Still, the rivalry that actually sprang up between the two young men was not a rivalry in love, at least not in Robert's sense of the word.
For Robert was no fool. He was soon convinced that Claude and Janet had surrendered unconditionally to a mutual infatuation which he was in no position to challenge. Yet he had a magnetism of his own, a magnetism of the spirit rather than of the flesh. To this magnetism Janet responded. Why should he not claim the same title to Janet's response in the one sphere that Claude laid claim to in the other?
At all events, he meant to fight for what he considered his rights, regardless of Claude's frowns or vanishing friendship.
Between the two, Janet had a hard time of it. Claude professed to accept free love as a new and improved social principle, and praised her for holding it; yet he grew unmanageable the moment she gave the least hint of exercising this freedom in connection with any other man than himself. On the other hand, Robert rejected free love as a pernicious Greenwich Village or Lorillard tenement eccentricity, and even severely scolded her for entertaining it; yet his actions showed that she might love as many different men as madly as she pleased, without causing his friendship for her to undergo any really radical change.
To cap the oddity of this contrast, she found that Robert's unlimited tolerance, though socially much the more agreeable attitude, was not without its suggestion of tepidity of sentiment, a suggestion which piqued her not a little.
The rivalry, such as it was, followed a very human course. Robert, as an outgrowth of his work with Janet took to promoting her education in contemporary thought and political theory. Claude, not to be behindhand, made the most of his special knowledge of art as well as of his wide first-hand acquaintance with the men and events that figured picturesquely in the ruling social and political rings of Washington and New York. In the matter of books, Claude generally took the cue from Robert. The latter would lend her works by Shaw, Wells, Bennett, Galsworthy, Bertrand Russell, Anatole France, Barbusse, Romaine Rolland; Claude would follow suit with the latest fiction by Robert W. Chambers or Rupert Hughes, his authors ranging as high as Rudyard Kipling, Maeterlinck or Barrie. One would take her to a symphony concert in Carnegie Hall, the other to a Sunday Pop in the Hippodrome. Robert held out invitations to a Theater Guild's play by Masefield or Andreyev, Claude would counter with an evening at a revival of Florodora or San Toy. If Janet accompanied Robert to a Labor Mass Meeting at Cooper Union or to a radical Cameraderie at the Civic Club, she was sure, soon after, to be escorted by Claude to a Titta Ruffo recital in Aeolian Hall or to a midnight cabaret in Moloch's Den off Sheridan Square.
To Janet, who had broken with the Barrs of Brooklyn and who was as much on pleasure as on emancipation bent, it was not Robert's offer that usually seemed the happier one.

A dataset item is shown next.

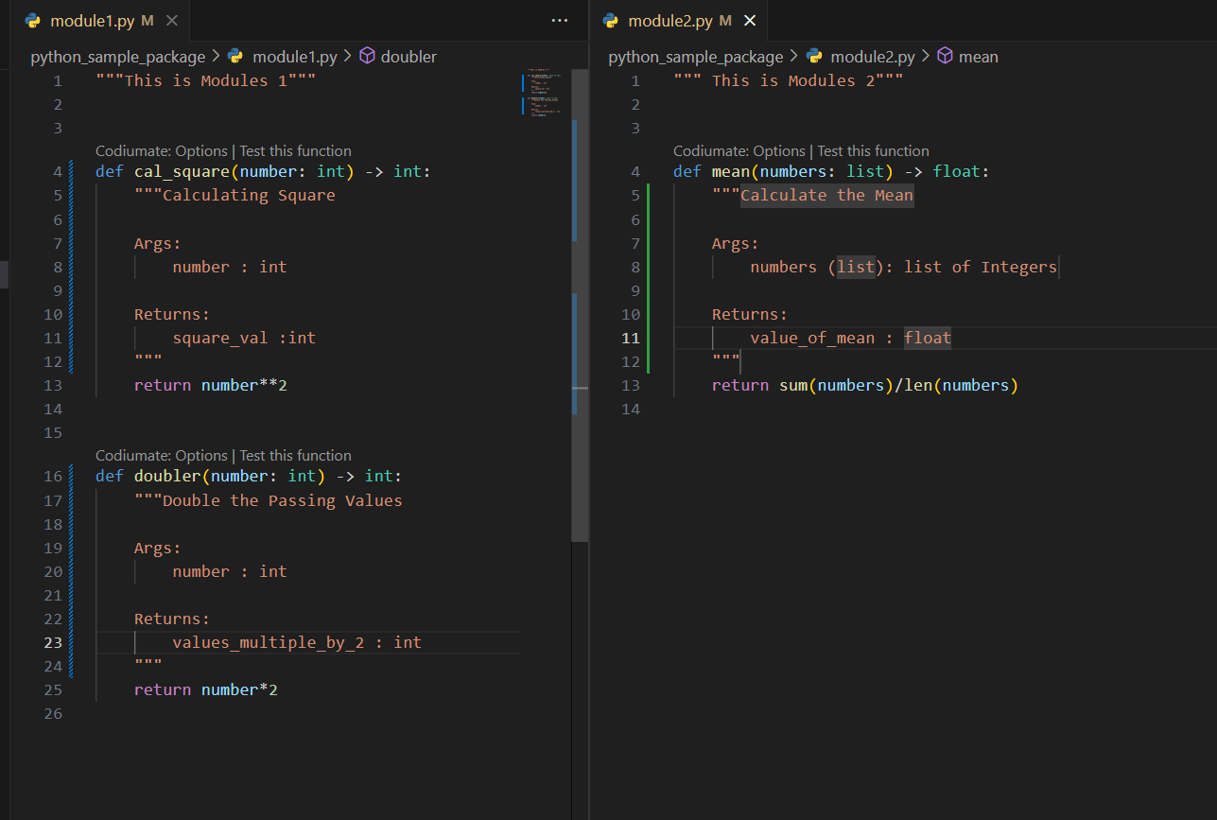The image size is (1217, 820).
Task: Open the More Actions ellipsis menu
Action: 560,20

Not the least of Claude's advantages was the fact that he moved in Kips Bay as a representative of the great forces of finance and fashion. He reflected the high lights of that glittering social system of which he was a favorite child. Direct and intimate was his contact with the celebrities of the day—the bankers and politicians, the diplomats and society leaders, the cabinet set in Washington, and the inner opera box set in New York. These were his real people; the Lorillarders were merely the people among whom he was sowing his radical wild oats.
In short, Claude was one of the persons "in the know." He knew a good deal more about the personages whose names were on everybody's tongues than the public knew or the newspapers thought fit to print. He could tell about the opera soprano of the first magnitude whose attacks of hysterical jealousy would cause the curtain to be held down between the acts for forty minutes, while the poor director tore his hair in desperation. He could laugh at the "mystery" of the appointment of a certain mediocre woman teacher to a superintendency in the city's schools, the mystery vanishing upon his inside story of how the lady in question "had been good" to Big Jim Connolly, a local political boss. And he could explain the connection between the failure to float a certain foreign loan and the omission of a well-known financier's wife from the group of guests invited to meet the Prince of Wales.
Thus Claude Fontaine, whose handsome face and dashing airs would have made him an idol in almost any society, enchanted his fellow Outlaws with the aroma clinging to him from the world of fashion and the glimpses he afforded into the secret workings of the world of power. Small wonder that to Janet, as to the others, Claude was bathed in a romantic glamor.